Dicen que entre Punta das Pías, la de la Playa de Traba, y Punta Roncudo, es donde el mar brama mas historias marineras, de esas que ponen los pelos de punta.

 
No cabe duda de que estamos en la Costa da Morte, si nos subimos a cualquiera de las dos atalayas atlánticas citadas. Los naufragios son, juntamente, con la aventura diaria de los percebeiros, lo que más poesía ha generado de este mar.
En la Costa da Morte están escritos en las estadísticas 157 naufragios con mas de 500 víctimas. No es pues, tal nombre, fruto de la romántica imaginación de algún bardo como Pondal, nacido en el cercano Ponteceso. Las cruces de piedra se miran en los espejos del mar y reflejan el recuerdo de aquellos navíos, Adelaide, Bella Carmen, Ataín. Tras cada nombre, una leyenda. Detrás de cada tragedia, un temporal y un grupo de rocas de aguja con nombre propio.
Como telón de fondo, aquí, en este espacio atlántico, la belleza se hace espacio natural en Traba, que también es playa. Traba es un lugar legendario porque esta lleno de rocas que parecen haber sido cinceladas por gigantes, ya que cuesta creer que haya sido el viento el artista de tales esculturas. La piedra cósmica da pié aquí a la imaginación para que podamos ver animales, barcos y formas magníficas, pero cuentan los cronistas que, aprovechando las formas de la piedra, fue el hombre, hace tres mil años, el autor de estos laberintos y de estas extrañas formas que hoy nos sorprenden. Aunque no sorprendieron ni a Plinio ni Ptolomeo, que ubicaron aquí las aras sextianas, altares celtas para hacer sacrificios a los dioses.

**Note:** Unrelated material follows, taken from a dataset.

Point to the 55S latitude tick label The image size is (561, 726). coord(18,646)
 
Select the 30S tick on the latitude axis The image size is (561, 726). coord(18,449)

Desde la parte mas alta del espacio natural de Traba se alcanza el infinito del mar de la vida, porque en él hallamos hoy la calma. El Atlántico parece un espacio de resurrección y según la hora nos puede parecer gris plata, como los amaneceres de niebla; azul, como el cielo que presiente las mareas del mediodía, o color fuego, como las olas que llegan de la infinidad hasta la orilla de la playa de Traba. Por cierto, que Traba pueblo tiene una iglesia magnífica, románica, del siglo XII, con leyenda:
Dicen que un marinero escocés intentó robar el copón sagrado, del que se comió las sagradas formas. Al instante le acometieron grandes dolores de vientre que le hicieron enloquecer. Al final, se le abrieron las entrañas y se desparramaron por la iglesia. El hedor fue tan grande que el templo permaneció cerrado al culto durante largo tiempo.
Hoy, en la playa de Traba solo huele a mar y se ve como a lo lejos los peces cargan los cestos marineros, mientras asoma la cabeza de un percebeiro entre la pared de la gigantesca piedra salada de la Punta, al sur del mas bello y blanco arenal de Laxe.